September natural gas opened Tuesday about 0.9 cents lower at around $2.867/MMBtu as forecasts overnight continued to show what could be the last real heat of summer waning by the end of next week. The October contract was set to open 1.2 cents lower at around $2.857.
Overnight guidance maintained a pattern that is bullish until around Sept. 7, thanks to heat this week and next, then it is forecast to be neutral to bearish after that, according to NatGasWeather.com.
“The data still advertises a more comfortable U.S. pattern arriving Sept. 8-10 across the northern and eastern U.S., but with continued timing differences between the weather models on exactly when cooler conditions will arrive,” the firm said. “...Next week’s heat could very well be the last hurrah of summer as the upper ridge quickly weakens after Sept. 7-8 with any late season heat being confined to the southern tier.
Prices continued to sell off from last Friday, with the October contract “now well under $3. This suggests the markets aren’t liking seeing production hit yet another record and summer heat waning after next week,” the firm said.

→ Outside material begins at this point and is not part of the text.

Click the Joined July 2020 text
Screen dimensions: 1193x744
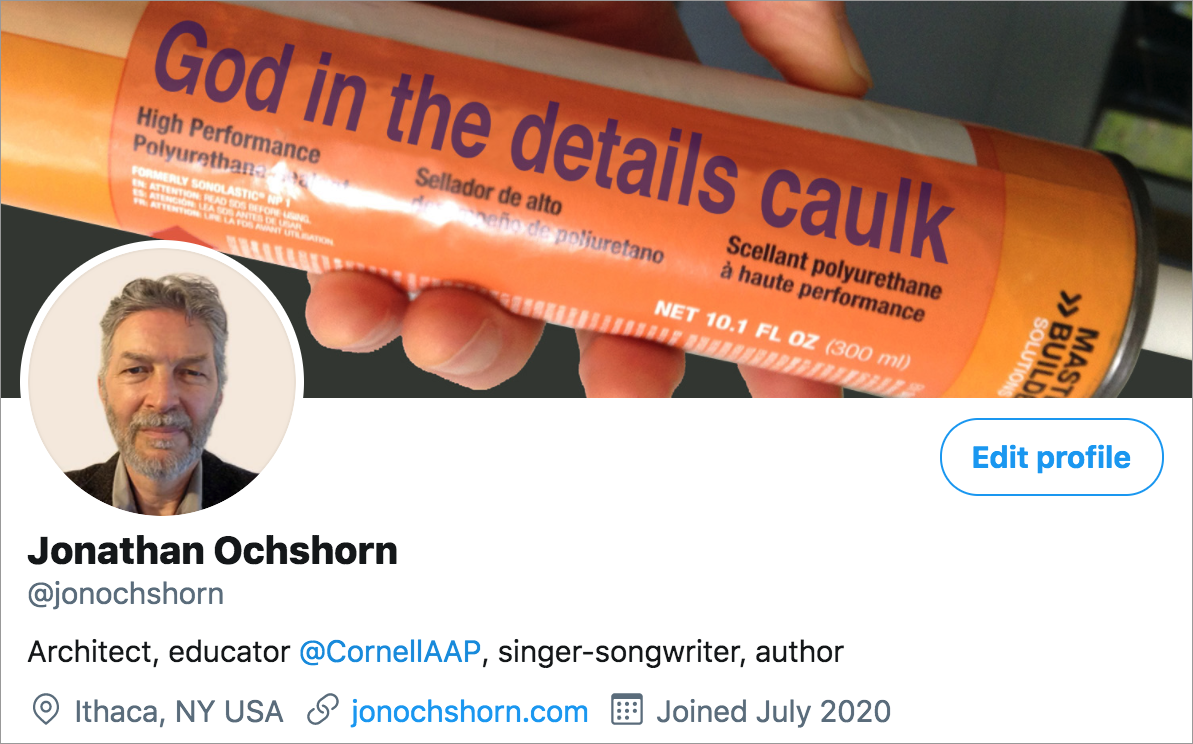(773, 712)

Once the September contract expires Wednesday, “trade will reveal if this selloff is for real or if bulls return to buy the dip.”

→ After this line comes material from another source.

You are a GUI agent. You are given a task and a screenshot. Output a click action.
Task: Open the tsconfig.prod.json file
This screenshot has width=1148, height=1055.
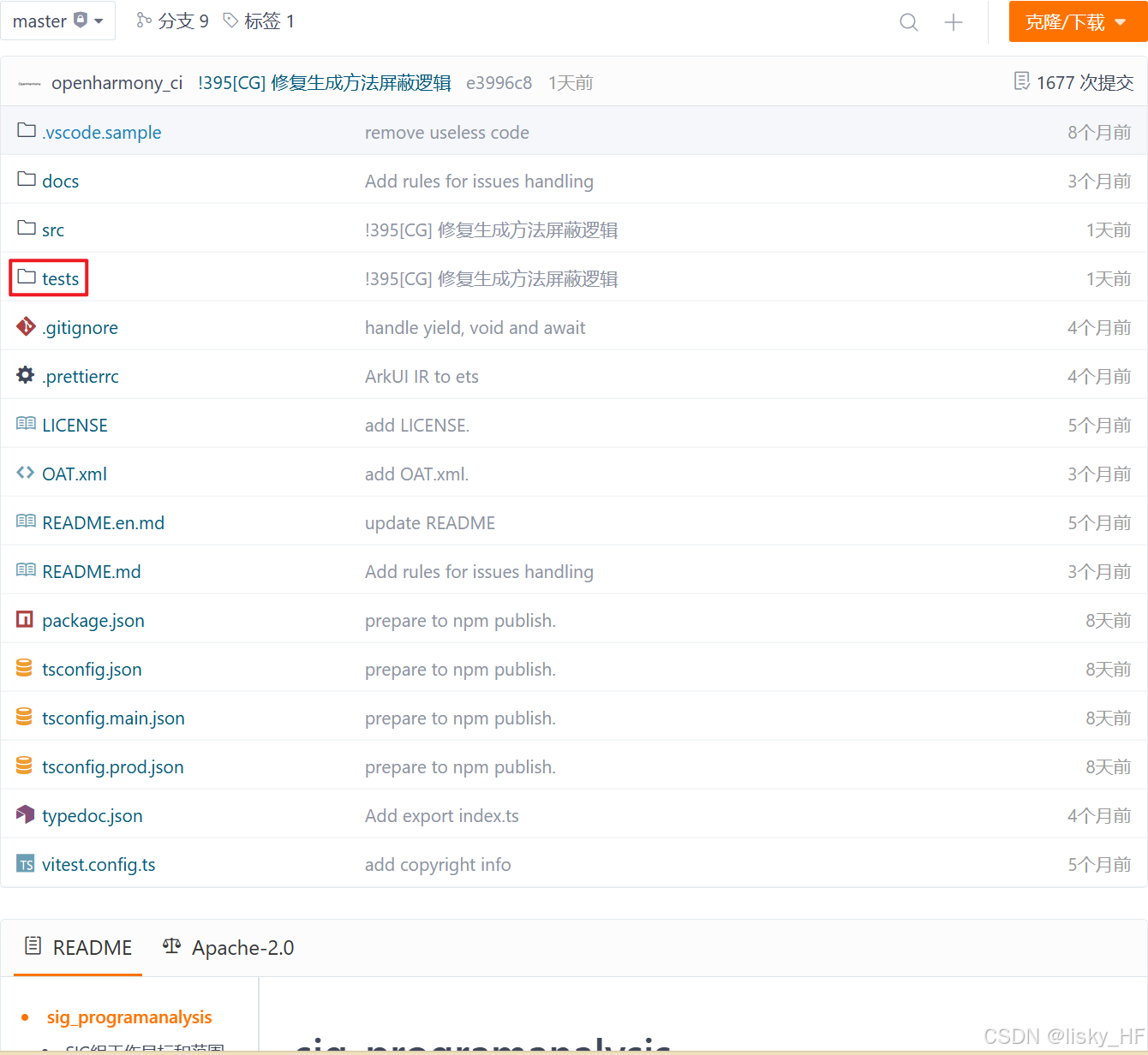[112, 766]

Global consulting firm Energy Aspects said recent production data indicates another surge in output after volumes were steady around 80.5 Bcf//d for most of July.
“If the recent 82.5-plus Bcf/d daily readings hold, our initial estimate for a 1 Bcf/d month/month increase” in August “will look too light assuming no major maintenance for the remainder of the month, with a figure closer to 1.5 Bcf/d” more likely, Energy Aspects said. “Yet, end-October storage is still on track to be below 3.4 Tcf, despite such a stark rise in production.
“...Appalachia has been hitting new production daily peaks at 28.7-28.9 Bcf/d from Aug. 17, even in the absence of new takeaway capacity,” the firm said. “Given the delays to infrastructure starting up, such as with Atlantic Sunrise, part of this boost could be from wells that were drilled in anticipation of pipes beginning operations this summer.”
After Monday’s selloff, with pipeline capacity coming online soon and air conditioning demand likely to taper off next month, bulls appear to have given up on rallying the September contract, according to EBW Analytics Group CEO Andy Weissman.
“With September options expiring today and final settlement Wednesday, trading during the next two days is likely to be governed primarily by the market dynamics associated with final settlement, which may not be indicative of price movements later this week,” Weissman said. “Given the clear shift that has occurred in market sentiment, however, further declines are likely.”
October crude oil was set to open about 19 cents higher at around $69.06/bbl, while September RBOB gasoline was trading about a penny higher at around $2.1003/gal.